### ACTION ITEM
Beginning with the line that holds "Instruction: Toggle Folders" and ending with the last line of the entries, please output each line exactly, apart from any pictures.

Saved entries
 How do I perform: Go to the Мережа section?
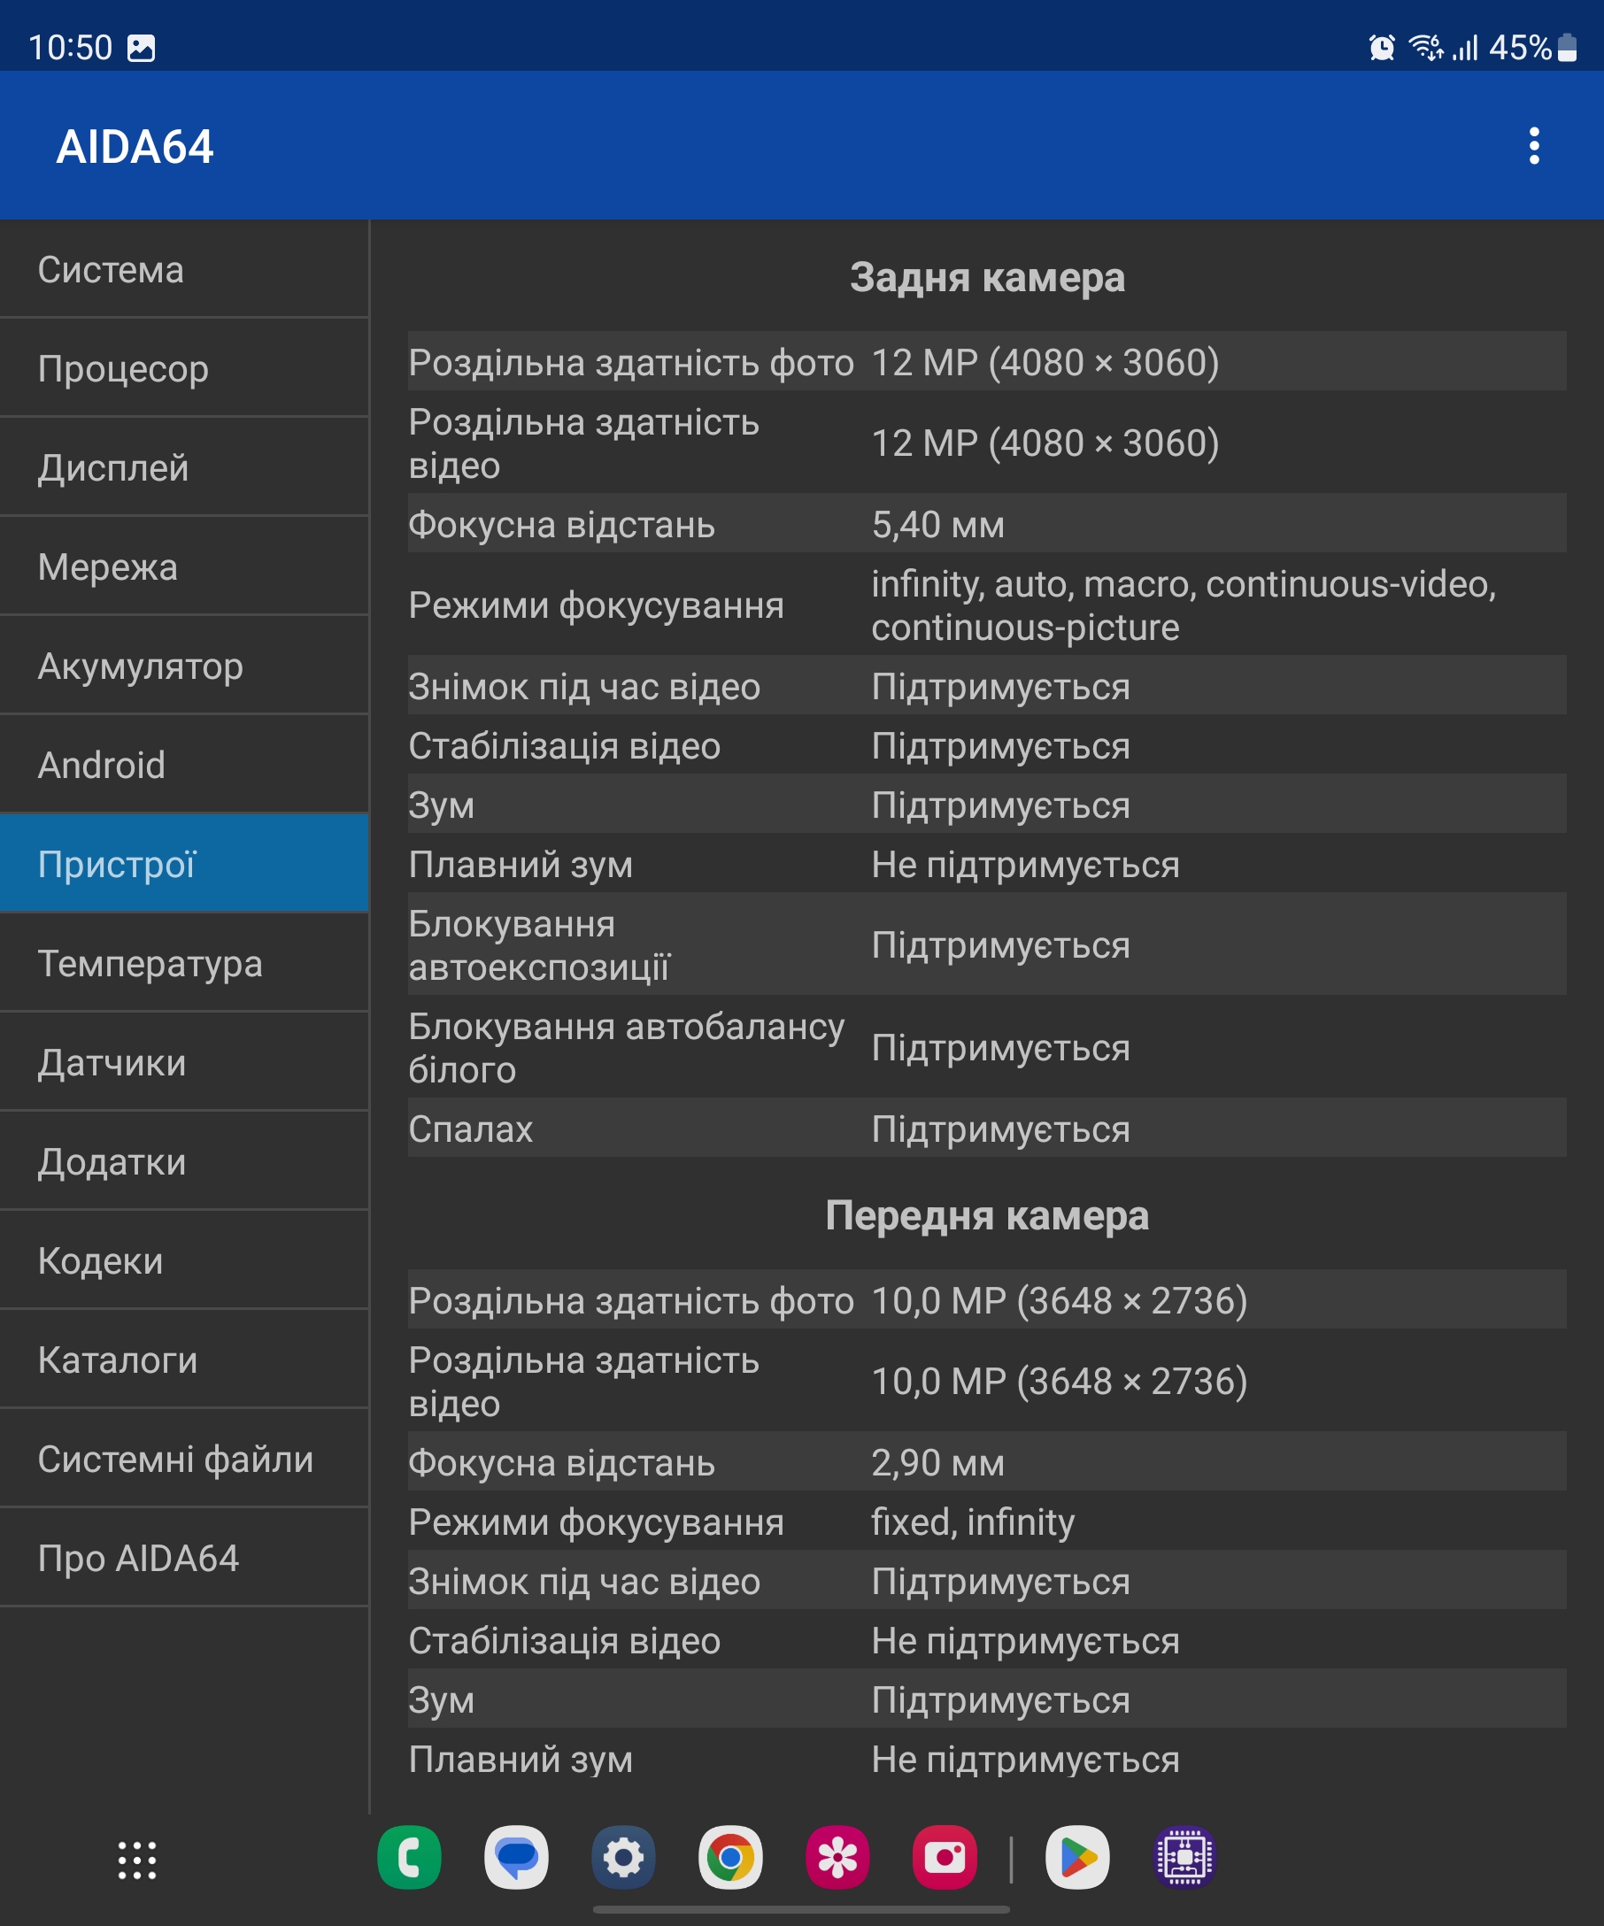[184, 567]
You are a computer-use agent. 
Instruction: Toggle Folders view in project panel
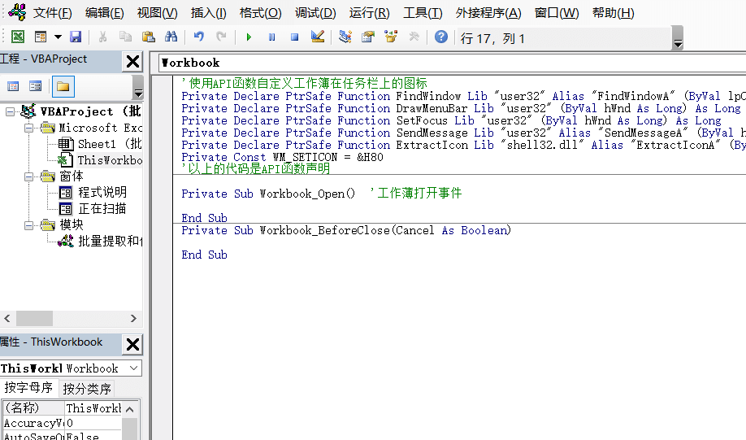63,86
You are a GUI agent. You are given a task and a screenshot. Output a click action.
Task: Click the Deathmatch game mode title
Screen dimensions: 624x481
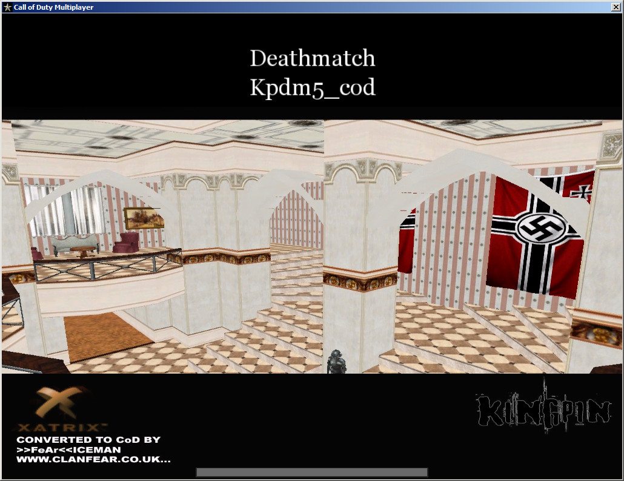click(313, 59)
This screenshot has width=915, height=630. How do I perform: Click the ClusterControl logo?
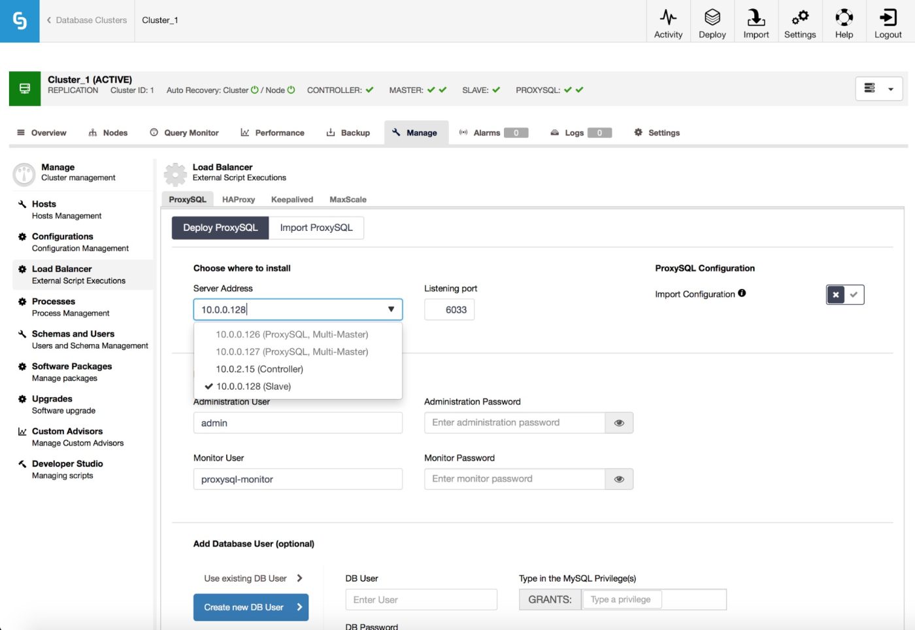[x=20, y=21]
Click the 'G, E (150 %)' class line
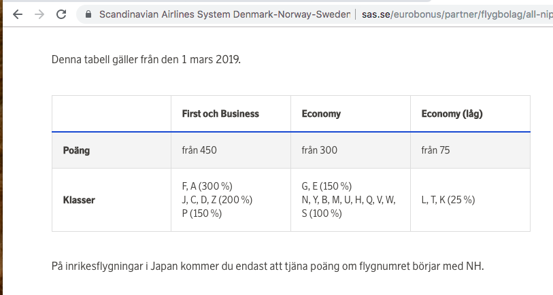 pyautogui.click(x=326, y=186)
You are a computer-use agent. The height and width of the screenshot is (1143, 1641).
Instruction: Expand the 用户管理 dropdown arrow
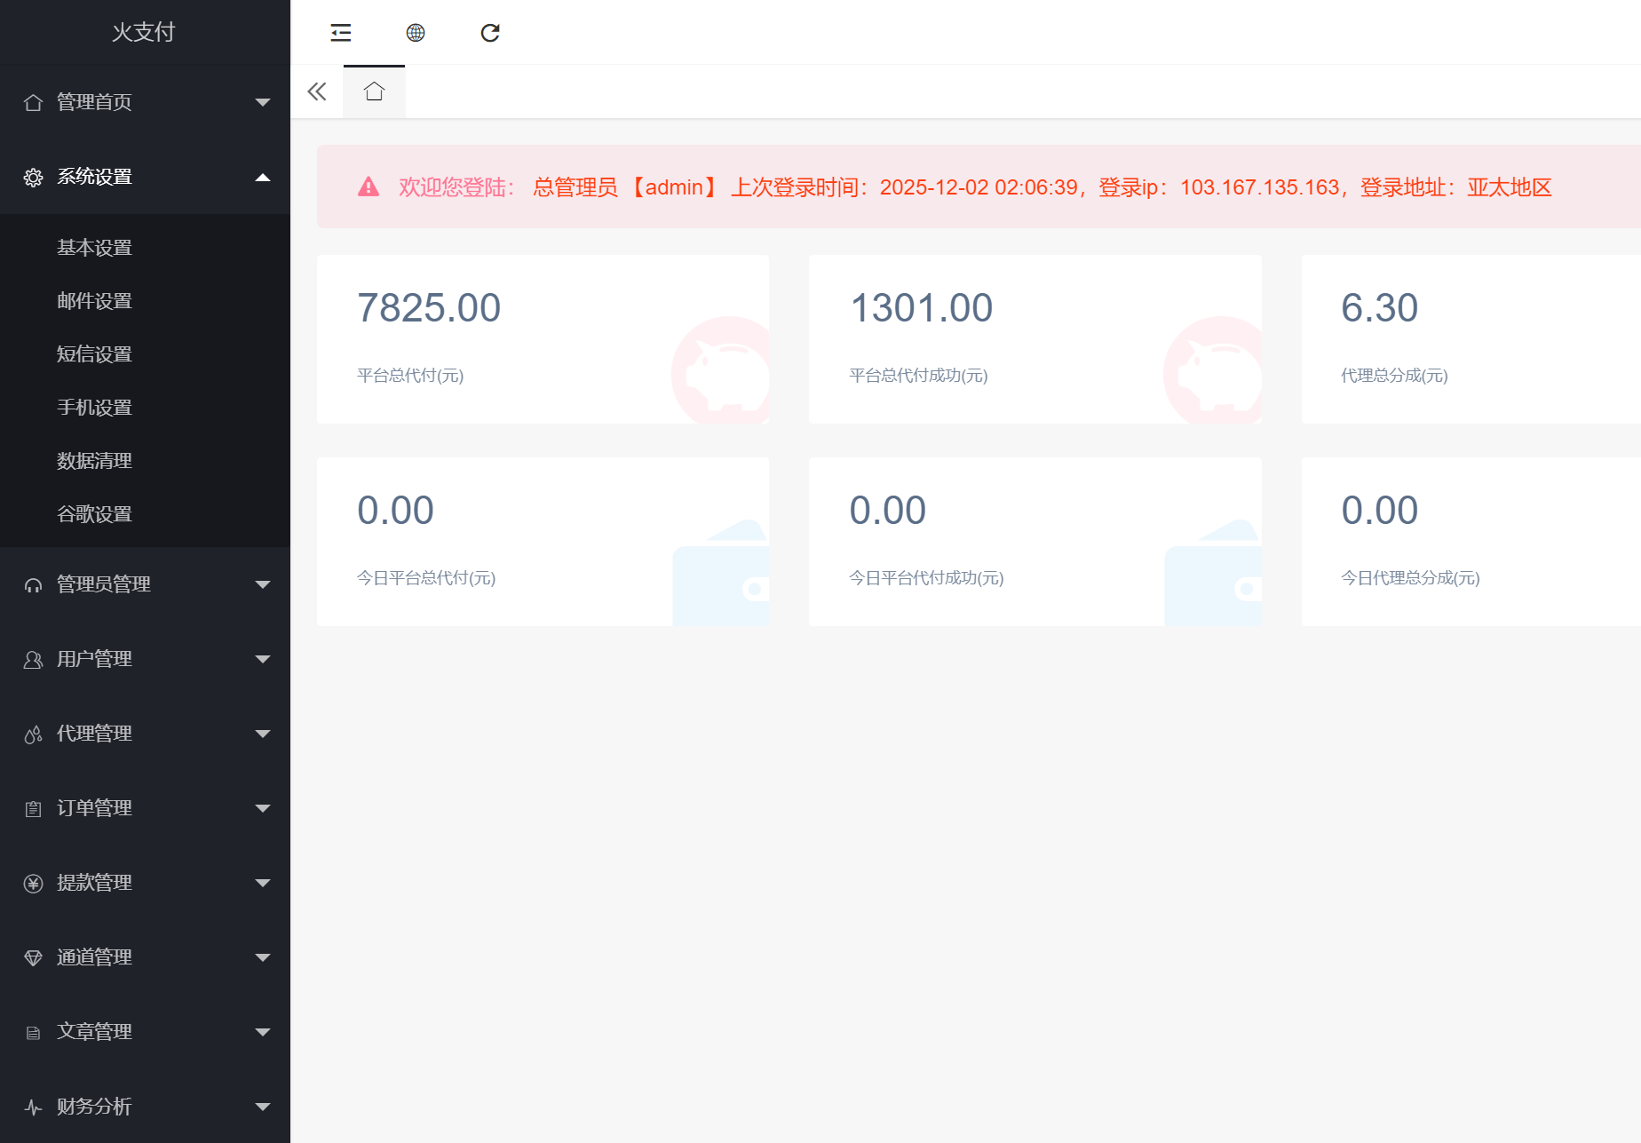click(262, 660)
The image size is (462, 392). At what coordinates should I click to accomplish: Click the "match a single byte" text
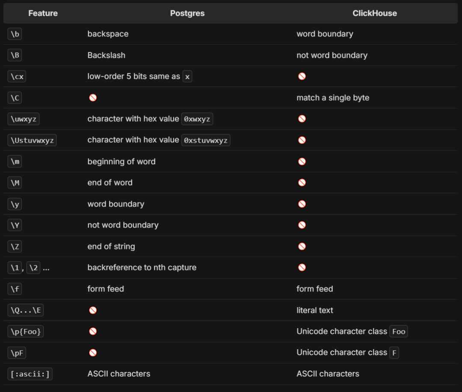[x=333, y=98]
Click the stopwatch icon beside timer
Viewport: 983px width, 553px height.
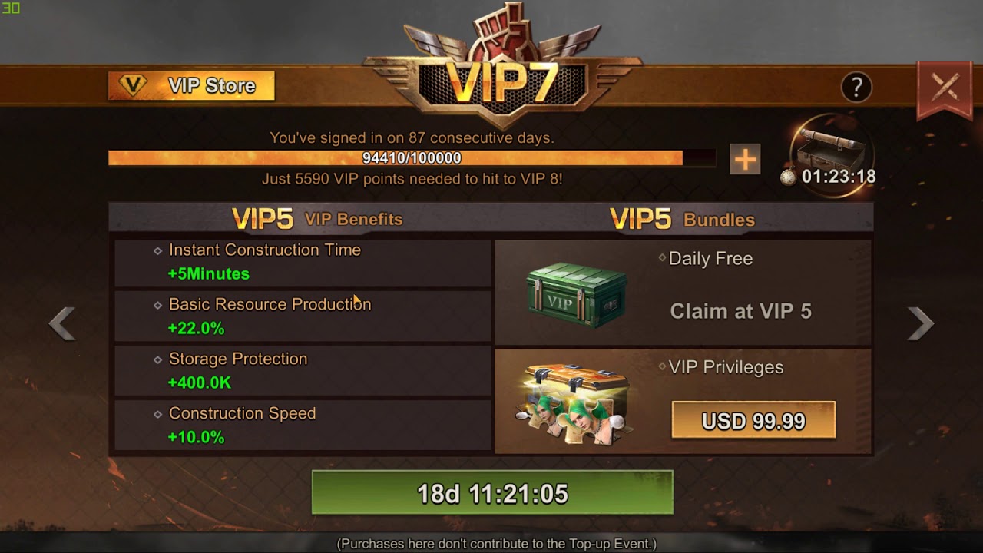click(789, 177)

### SOLUTION
Instruction: Toggle Folders view in project panel
63,86
You are a GUI agent. You are given a task and a screenshot. Output a click action.
Task: Click the Deathmatch game mode title
Screen dimensions: 624x481
click(313, 59)
This screenshot has width=915, height=630. How do I perform: Click the ClusterControl logo?
[x=20, y=21]
Click the 'G, E (150 %)' class line
 pyautogui.click(x=326, y=186)
You are a computer-use agent. The height and width of the screenshot is (1143, 1641).
Instruction: Expand the 用户管理 dropdown arrow
click(262, 660)
The image size is (462, 392). At what coordinates should I click to accomplish: Click the "match a single byte" text
[x=333, y=98]
Click the stopwatch icon beside timer
Viewport: 983px width, 553px height.
click(789, 177)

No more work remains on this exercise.